Courts in many states recognize exceptions and permit a contractor to pursue a claim against the government in the absence of formal written notice of intent if the government (1) possessed actual knowledge of the impending claim in a timely manner; (2) through its actions, waived the written-notice requirement; or (3) acted in some manner to compromise the contractor’s opportunity to provide written notice. However, as illustrated in a recent Virginia case, courts in other states enforce written-notice requirements strictly and without exception.
In Commonwealth of Virginia Department of Transportation v. AMEC Civil, LLC, 2009 WL 1661773 (Va. App.), the Virginia Department of Transportation (VDOT) appealed a lower court award of over $21 million to a highway contractor for approximately 11 individual claims the contractor submitted to VDOT and which VDOT denied. Both the underlying contract and the state statute that authorized contractors receiving adverse decisions on claims to file suit against the state expressly required that as a precondition of such suit, the contractor must have provided timely written notice to VDOT of its intent to file a claim.
VDOT contended at trial that the contractor failed to provide advance written notice of nearly all of the claims that composed the lawsuit, and the evidence supported its contention. However, the trial court determined the evidence also showed that despite the absence of written notice, VDOT was well aware of the contractor’s objections and complaints when they arose on the project and thus had actual knowledge the contractor would be tracking its costs and submitting claims. Based upon further evidence, the court awarded the contractor the entire amount it sought.

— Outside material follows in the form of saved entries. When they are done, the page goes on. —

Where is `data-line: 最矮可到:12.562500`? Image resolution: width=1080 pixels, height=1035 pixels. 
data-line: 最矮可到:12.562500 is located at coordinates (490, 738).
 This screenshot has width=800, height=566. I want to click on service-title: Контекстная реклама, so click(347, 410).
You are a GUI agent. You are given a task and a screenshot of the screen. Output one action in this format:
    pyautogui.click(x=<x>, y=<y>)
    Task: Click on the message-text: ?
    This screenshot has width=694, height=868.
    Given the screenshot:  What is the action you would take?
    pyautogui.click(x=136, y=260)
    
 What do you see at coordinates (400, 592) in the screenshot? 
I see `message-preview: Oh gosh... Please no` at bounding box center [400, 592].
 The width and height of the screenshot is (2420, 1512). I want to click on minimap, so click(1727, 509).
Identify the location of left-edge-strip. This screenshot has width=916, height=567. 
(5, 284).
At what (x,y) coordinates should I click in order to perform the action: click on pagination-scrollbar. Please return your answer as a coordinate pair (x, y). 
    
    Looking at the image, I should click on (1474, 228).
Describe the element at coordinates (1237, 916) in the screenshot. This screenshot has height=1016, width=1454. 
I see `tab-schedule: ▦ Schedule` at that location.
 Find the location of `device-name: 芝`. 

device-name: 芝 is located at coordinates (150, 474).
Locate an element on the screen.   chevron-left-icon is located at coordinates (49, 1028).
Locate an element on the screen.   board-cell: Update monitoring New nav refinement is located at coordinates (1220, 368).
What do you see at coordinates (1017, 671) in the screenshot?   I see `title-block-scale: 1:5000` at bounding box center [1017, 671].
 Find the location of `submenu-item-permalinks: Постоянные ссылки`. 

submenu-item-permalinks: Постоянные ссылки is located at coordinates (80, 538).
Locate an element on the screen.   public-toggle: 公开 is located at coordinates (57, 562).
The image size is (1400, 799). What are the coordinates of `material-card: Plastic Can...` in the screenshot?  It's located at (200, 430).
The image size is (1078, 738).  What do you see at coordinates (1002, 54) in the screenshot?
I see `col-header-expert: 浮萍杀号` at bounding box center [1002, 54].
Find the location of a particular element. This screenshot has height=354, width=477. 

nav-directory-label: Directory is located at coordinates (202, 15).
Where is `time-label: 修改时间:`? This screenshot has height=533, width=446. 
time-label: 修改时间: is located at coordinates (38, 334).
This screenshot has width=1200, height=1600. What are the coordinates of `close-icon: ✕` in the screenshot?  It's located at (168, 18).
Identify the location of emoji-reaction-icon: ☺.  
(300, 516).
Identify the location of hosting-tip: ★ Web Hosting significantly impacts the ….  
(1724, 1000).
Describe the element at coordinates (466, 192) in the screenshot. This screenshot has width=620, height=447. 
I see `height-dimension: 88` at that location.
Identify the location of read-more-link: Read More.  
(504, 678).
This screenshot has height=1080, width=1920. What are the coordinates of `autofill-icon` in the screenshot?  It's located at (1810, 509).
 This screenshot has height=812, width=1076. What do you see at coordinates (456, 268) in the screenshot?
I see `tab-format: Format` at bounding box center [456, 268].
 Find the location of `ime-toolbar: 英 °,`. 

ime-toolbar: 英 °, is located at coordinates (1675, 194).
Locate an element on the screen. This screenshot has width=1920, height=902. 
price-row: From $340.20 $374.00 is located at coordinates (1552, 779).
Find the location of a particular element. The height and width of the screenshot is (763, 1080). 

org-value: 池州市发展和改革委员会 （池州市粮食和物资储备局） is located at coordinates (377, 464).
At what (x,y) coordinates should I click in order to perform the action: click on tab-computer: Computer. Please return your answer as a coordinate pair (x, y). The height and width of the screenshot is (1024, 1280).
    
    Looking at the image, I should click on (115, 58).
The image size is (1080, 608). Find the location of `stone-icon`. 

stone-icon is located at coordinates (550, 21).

On appeal, the Virginia Court of Appeals reversed the trial court’s decision and made it clear that at least with respect to public contracts, only formal written notice will suffice. The court of appeals based its ruling solely on the statutory language and the doctrine of sovereign immunity and ignored altogether nearly identical written-notice provisions in the contract. In essence, the court of appeals held that absent the statute granting a contractor permission to sue VDOT, no such right exists. Furthermore, the court added, when the legislature prescribes a process under which an entity may sue the state, that process must be strictly followed. The contractor’s failure to provide written notice to VDOT thus proved fatal and the $21 million award vanished.
Prove the exception
Courts in a few other states adopt the “statutory rationale” of the Virginia Court of Appeals regarding public contracts. Others simply rule that a written-notice provision in a contract is a material term with which the contractor must comply. This “contract rationale” is much broader in reach and would apply equally to private contracts.
The lesson for contractors is simple: Procrastinate at your peril. Project-management personnel should always strive to provide timely formal written notice to owners of their intent to file a claim because even in states willing to overlook this requirement, the burden will be on the contractor to prove after the fact that one of the exceptions applies. For a contractor that finds itself in the situation of the contractor in the VDOT case, efforts should be taken to cull the project correspondence, meeting minutes and other records to establish the foundation for application of one of the three exceptions.